Over the past 17 months, business operations and consumer demand have changed for ever. The transition to remote working has been swift and more permanent than anyone would have envisaged initially. Governments have embraced technology to gain insights into critical health issues, such as using mass testing and advanced analytical models for disease spread, and to inform policy creation and decision-making.
Although these are positive changes, the speed of the transformation has created some long-term privacy and ethical considerations.
For most professionals, this rapid innovation in the way we work has been visible through the use of videoconferencing and new collaboration tools. However, some organisations have taken this a step further and are increasing the automated monitoring of employees. This monitoring of behaviour can be done for many reasons, such as health and wellbeing or performance management.
At one of the largest accounting firms, staff were recently invited to participate in a wearable tech trial. This monitoring of staff activity can help with safeguarding and ensuring that staff are happy, healthy and productive. It could also be used to enable organisations to meet their duty of care to workers in remote locations.
However, these wearables could also be used to monitor things like how many times employees have moved from their desk, the time they clocked off or how long they spent on their lunch break. The technology is the same, but the two scenarios are very different.
The ethical and privacy considerations of this are significant and organisations looking to adopt these approaches should ensure the incorporation of privacy by design. They should also consult with data subjects to understand the feelings and concerns of stakeholder groups. This will help to ensure that the product or outcome is readily accepted by users, the public and advocacy groups.
Mass monitoring may be here to stay
At the start of the pandemic, it would have been hard to believe that the government would be leading some of the most cutting-edge data science and analytics on the planet. Now governments are innovating at pace, developing advanced capabilities to monitor their populations for the spread of Covid-19.

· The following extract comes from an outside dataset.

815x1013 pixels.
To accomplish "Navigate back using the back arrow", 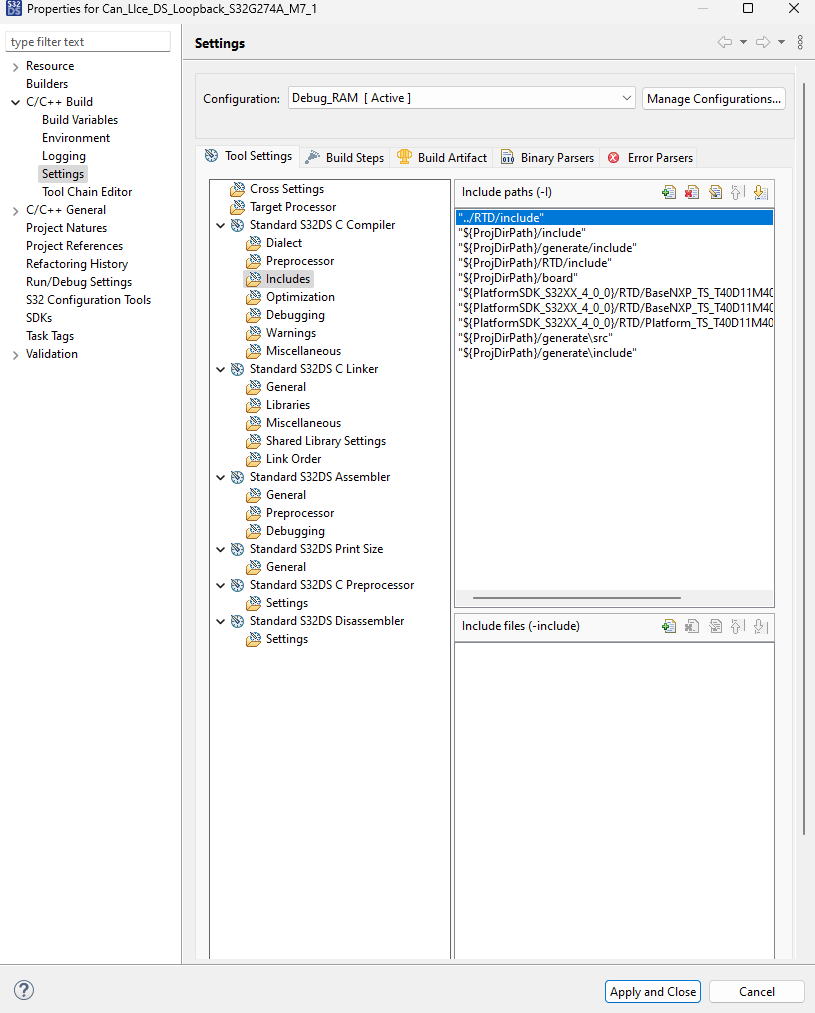I will (726, 42).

Many of these activities have been highly scrutinised by privacy groups and regulators, with the current consensus that the actions are necessary and beneficial to society. In the future, this may not be the case, but this capability has been costly to build and will not be willingly lost.

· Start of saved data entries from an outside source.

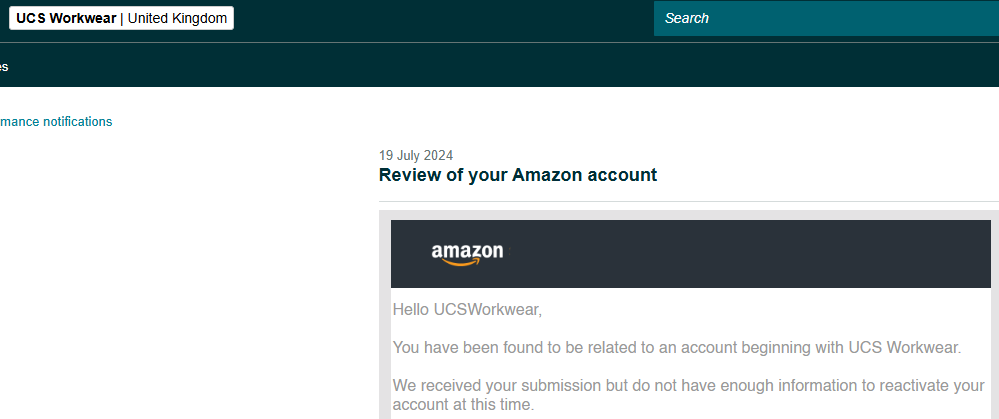This screenshot has height=419, width=999.
Task: Click the word 'amazon' in the logo
Action: (467, 251)
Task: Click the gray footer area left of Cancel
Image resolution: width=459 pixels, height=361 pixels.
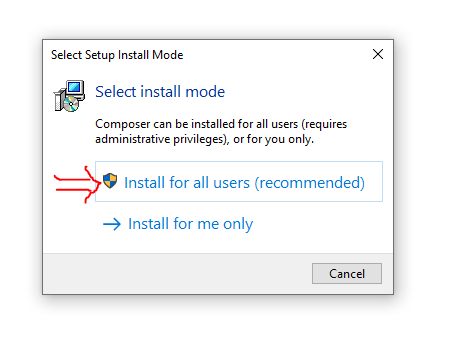Action: (x=177, y=274)
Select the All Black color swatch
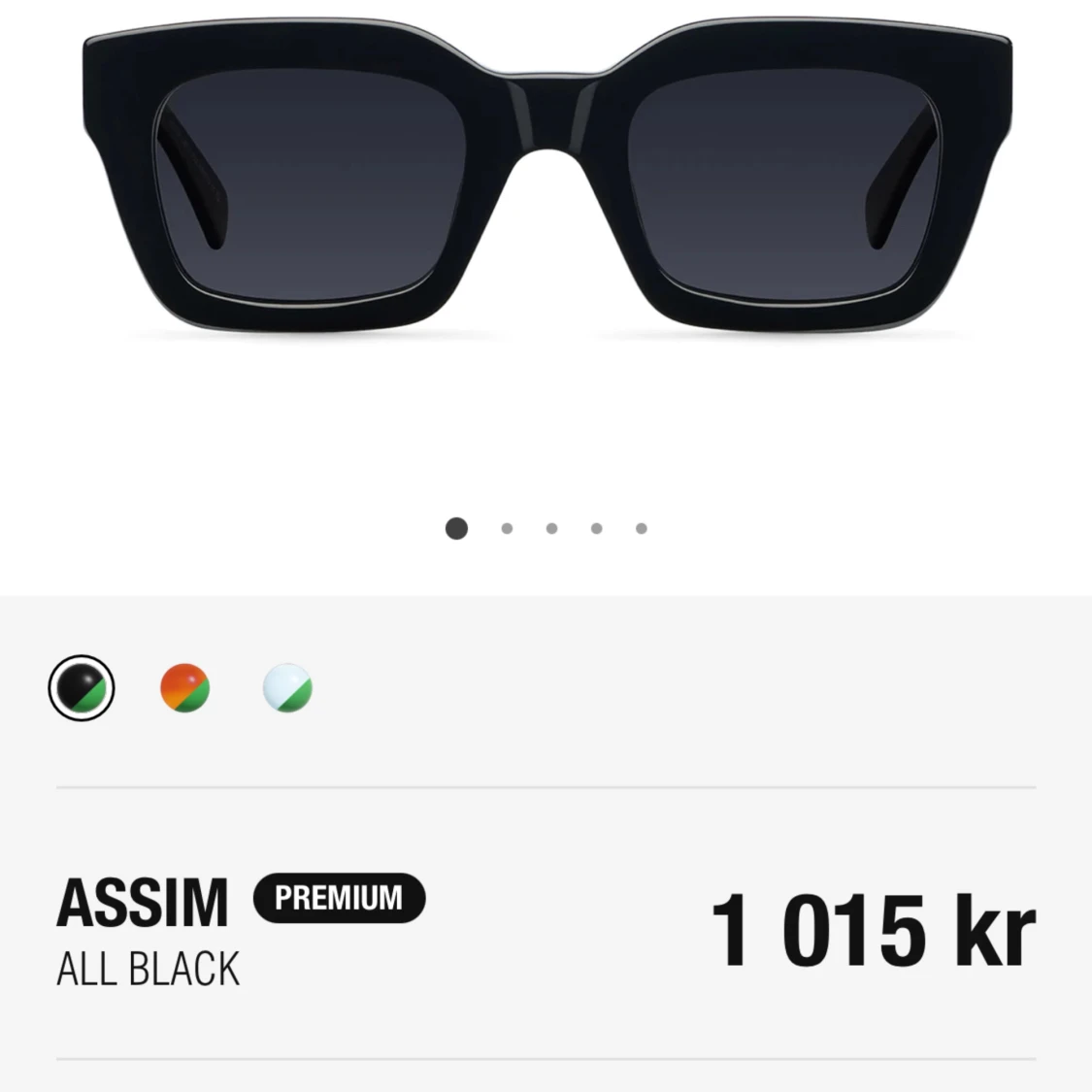This screenshot has height=1092, width=1092. (82, 688)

As advanced analytics provide such deep insight into complex issues in our new world, governments are likely to want to expand on the platforms they have created. Possible use cases that have been touted are increased ability for private-public research partnerships into diseases or to improve the management of the healthcare system through a better understanding of current and future demands.
Such initiatives provide an excellent opportunity. However, they could pose a substantial risk to the rights and freedoms of citizens. Governments will need to increase their ability to weigh up ethical, legal and privacy-related concerns on a case-by-case basis.

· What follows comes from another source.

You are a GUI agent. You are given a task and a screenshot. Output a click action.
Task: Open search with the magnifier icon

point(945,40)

One way of ensuring that safeguards are integrated by default in the future is to use techniques such as anonymisation and data minimisation. By integrating these techniques tightly into the development cycle, organisations will sustain the current analytical methods into the future.
Data ethics must also be deeply integrated into the development of new analytics and monitoring activities. Integration can be achieved by building an ethics framework that provides development teams with guardrails for their work while systematically evaluating ethical issues relating to new and emerging technology. Having a robust framework and processes in place is especially important when initiatives could have a real-world impact, such as the ability to receive treatment or service.
Regulators are already thinking about the future
Regulators across the EU and within the UK have already started to work on protecting citizens. Most notably, recent proposals related to artificial intelligence regulation in the EU would help to ensure that future advances are secure, unbiased and monitored. Within the UK, the Information Commissioner’s Office is working on new anonymisation guidelines that will clarify options for organisations that want to limit their use of personal data.
These kinds of activities seem to be accelerating, so it is reasonable to anticipate new regulatory announcements on advanced technologies, analytics and monitoring in the near future.
This underlines the need to prepare for future developments carefully, including:
- When starting new initiatives, ensure that ethics are factored in from the start. Data ethics frameworks should be created to facilitate new positive initiatives for organisations and broader society.
- Understand the data privacy landscape you operate in and incorporate privacy protecting techniques from the start, such as anonymised and pseudo-anonymised data.
- Seek the opinions of workers, users and customers to understand how they may respond and use this as a guide to balance business requirements against societal responsibilities.
- Taking these three steps will enable organisations to build on and capitalise on the opportunities of the post-Covid world.